(What to do):
Copy each line of the data beneath in which the word "Post" appears.

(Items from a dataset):
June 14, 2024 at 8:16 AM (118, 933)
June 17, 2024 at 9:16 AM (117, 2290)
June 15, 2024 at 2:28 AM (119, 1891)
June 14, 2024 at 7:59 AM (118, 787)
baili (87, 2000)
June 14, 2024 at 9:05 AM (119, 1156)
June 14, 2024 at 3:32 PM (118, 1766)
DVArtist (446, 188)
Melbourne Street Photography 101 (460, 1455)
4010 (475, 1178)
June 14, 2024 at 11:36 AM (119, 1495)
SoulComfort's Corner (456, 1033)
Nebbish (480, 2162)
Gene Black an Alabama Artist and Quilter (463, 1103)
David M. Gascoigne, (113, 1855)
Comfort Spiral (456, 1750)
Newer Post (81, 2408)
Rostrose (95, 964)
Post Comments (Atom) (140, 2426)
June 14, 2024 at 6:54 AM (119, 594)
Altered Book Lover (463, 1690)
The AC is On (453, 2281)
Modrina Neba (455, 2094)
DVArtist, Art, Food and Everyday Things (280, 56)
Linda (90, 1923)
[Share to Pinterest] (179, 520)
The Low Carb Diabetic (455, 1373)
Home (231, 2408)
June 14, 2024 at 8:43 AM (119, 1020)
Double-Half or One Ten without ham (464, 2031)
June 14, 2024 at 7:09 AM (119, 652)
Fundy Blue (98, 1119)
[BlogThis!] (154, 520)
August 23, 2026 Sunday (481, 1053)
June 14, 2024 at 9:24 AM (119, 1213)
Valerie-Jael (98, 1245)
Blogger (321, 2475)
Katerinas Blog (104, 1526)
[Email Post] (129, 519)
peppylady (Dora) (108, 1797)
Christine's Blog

(Result of this task):
Newer Post (81, 2408)
Post Comments (Atom) (140, 2426)
[Email Post] (129, 519)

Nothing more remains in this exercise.